- What the exercise asks
Reproduce what is written in the records below exactly, and leave out the images.

- Given data

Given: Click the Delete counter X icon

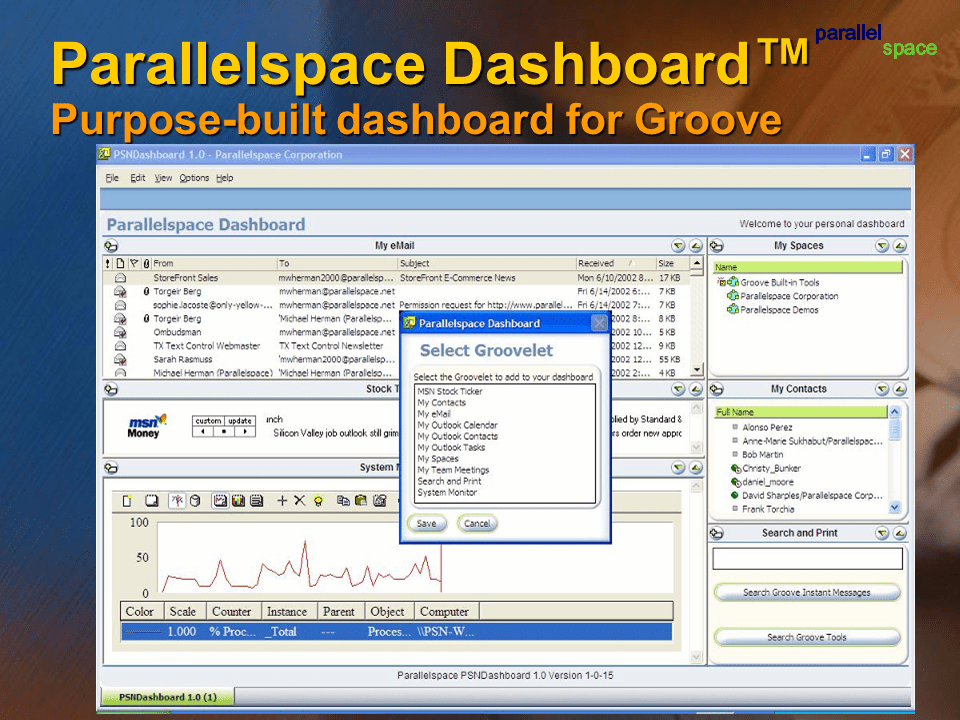Looking at the screenshot, I should 299,501.
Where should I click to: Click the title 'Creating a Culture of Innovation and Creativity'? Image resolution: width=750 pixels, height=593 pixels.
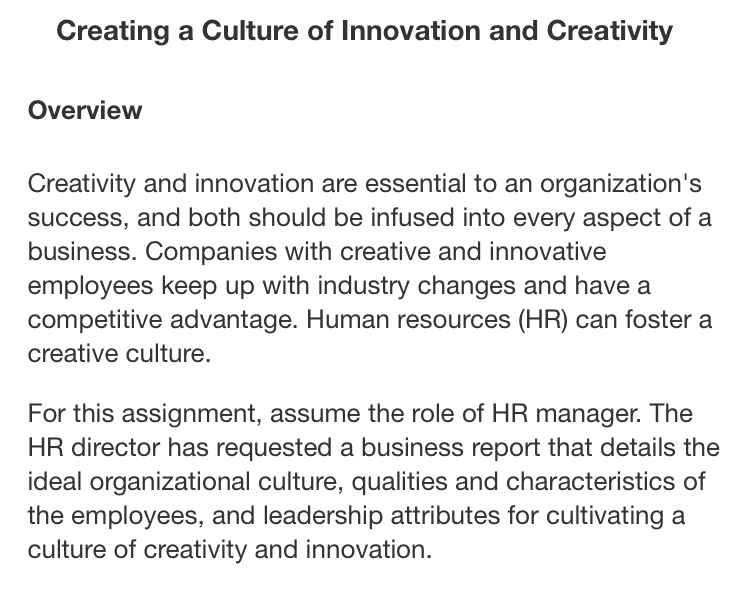point(364,31)
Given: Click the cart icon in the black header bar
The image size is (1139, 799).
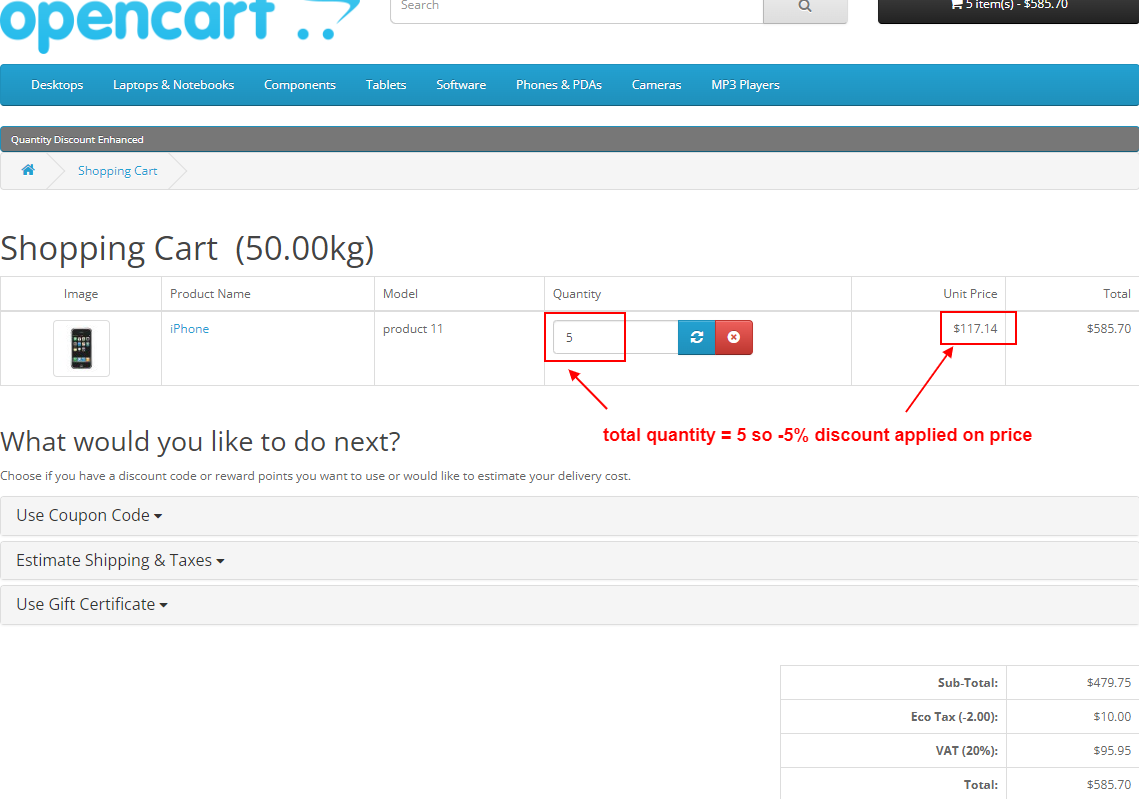Looking at the screenshot, I should click(x=957, y=5).
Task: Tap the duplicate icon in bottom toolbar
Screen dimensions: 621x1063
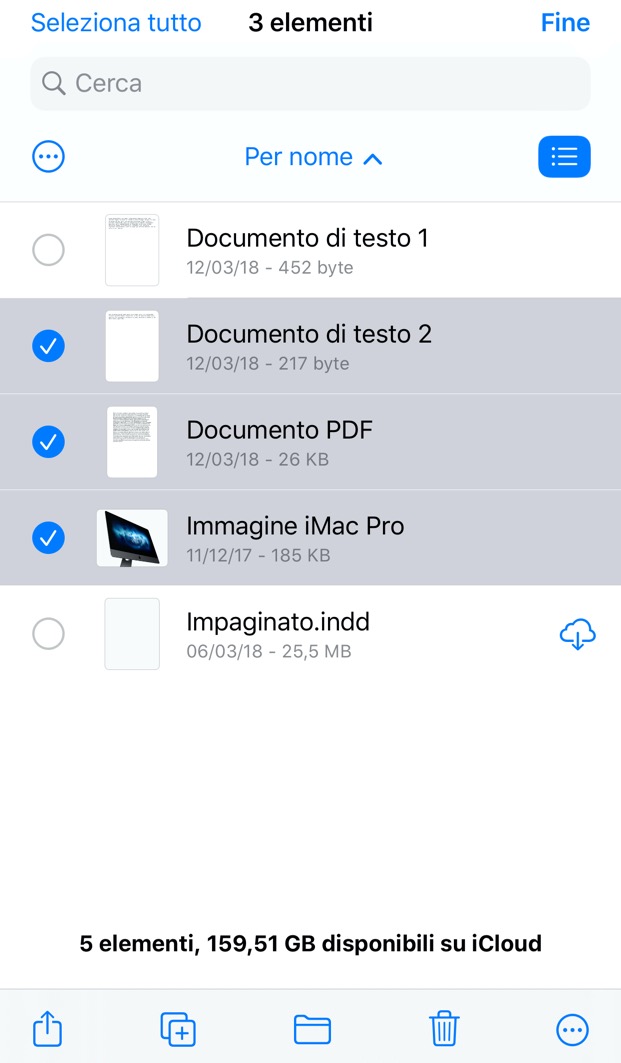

- Your solution
Given: Click the Delete counter X icon

Looking at the screenshot, I should 299,501.
Where should I click to: Click the title 'Creating a Culture of Innovation and Creativity'? Image resolution: width=750 pixels, height=593 pixels.
point(364,31)
Given: Click the cart icon in the black header bar
The image size is (1139, 799).
Looking at the screenshot, I should click(x=957, y=5).
Task: Tap the duplicate icon in bottom toolbar
Screen dimensions: 621x1063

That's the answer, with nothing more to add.